> **Provided data**
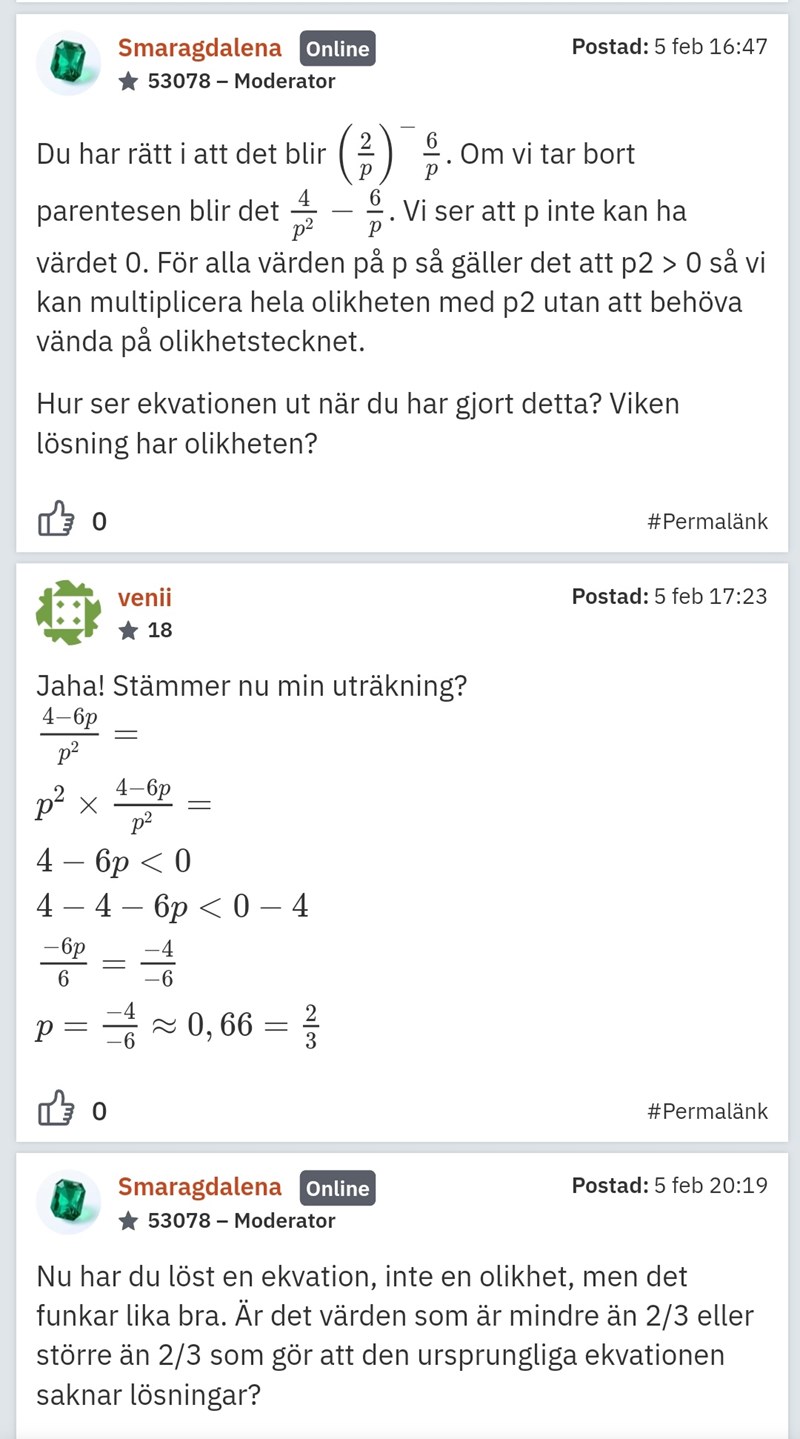Open Smaragdalena's profile from the 16:47 post

coord(200,47)
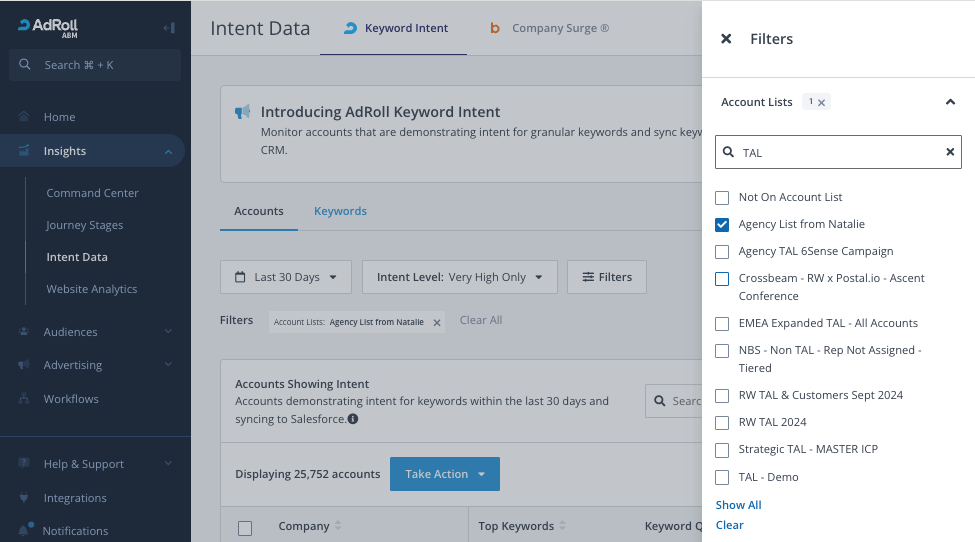The width and height of the screenshot is (975, 542).
Task: Select all accounts checkbox in table header
Action: [245, 527]
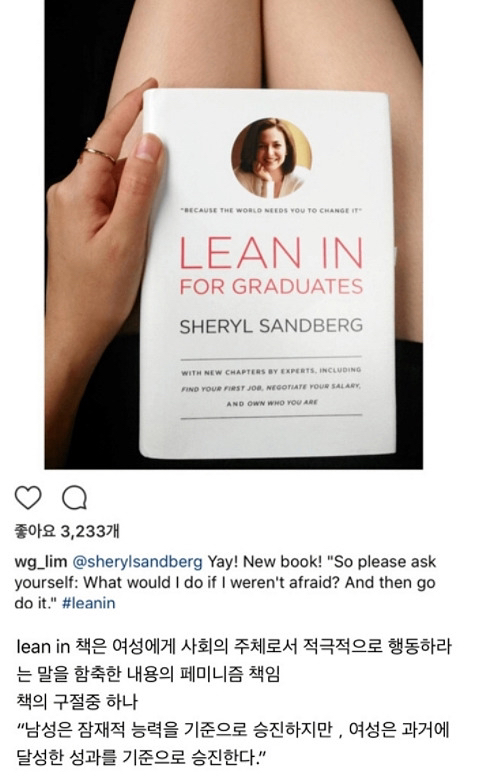
Task: Click the Korean line starting 'lean in 책은'
Action: coord(234,646)
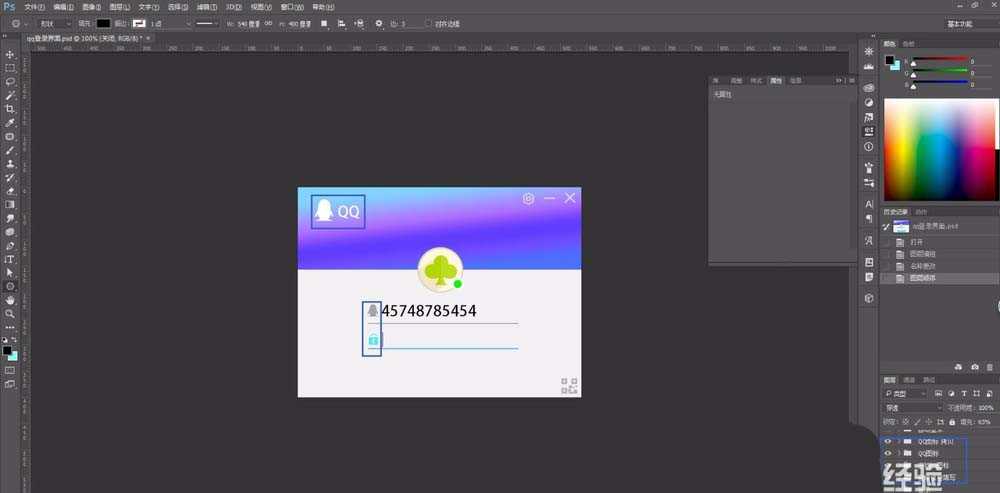Pick the Crop tool
1000x493 pixels.
10,108
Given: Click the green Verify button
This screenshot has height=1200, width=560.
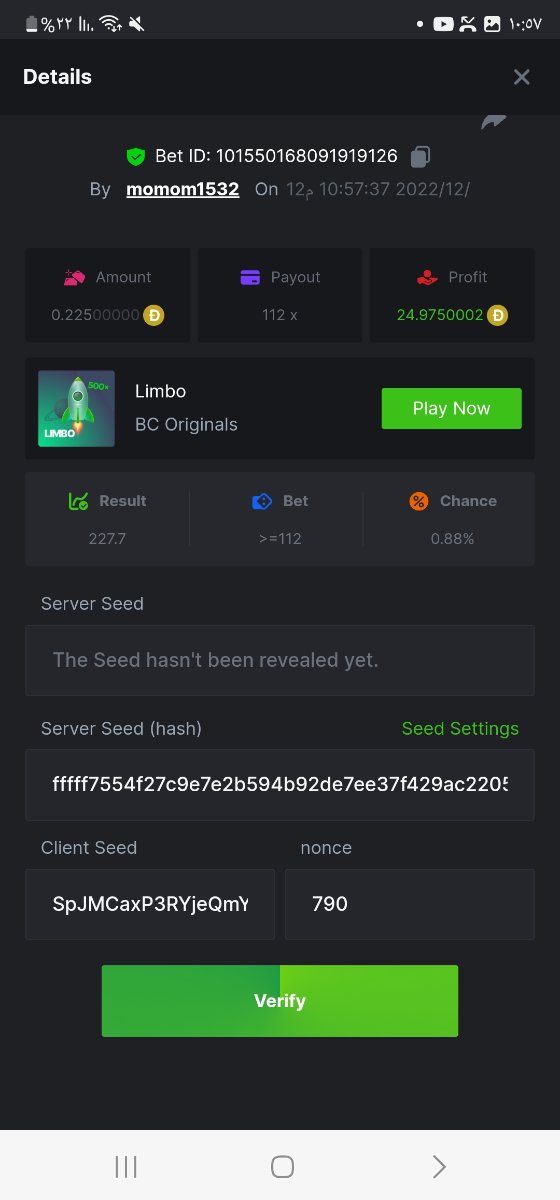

> **Problem description**
Beginning with the line that has "Given: Click the green Verify button", repeat each remaining line of the data above word for word, keeping pictures out.

> **Task output**
Given: Click the green Verify button
This screenshot has height=1200, width=560.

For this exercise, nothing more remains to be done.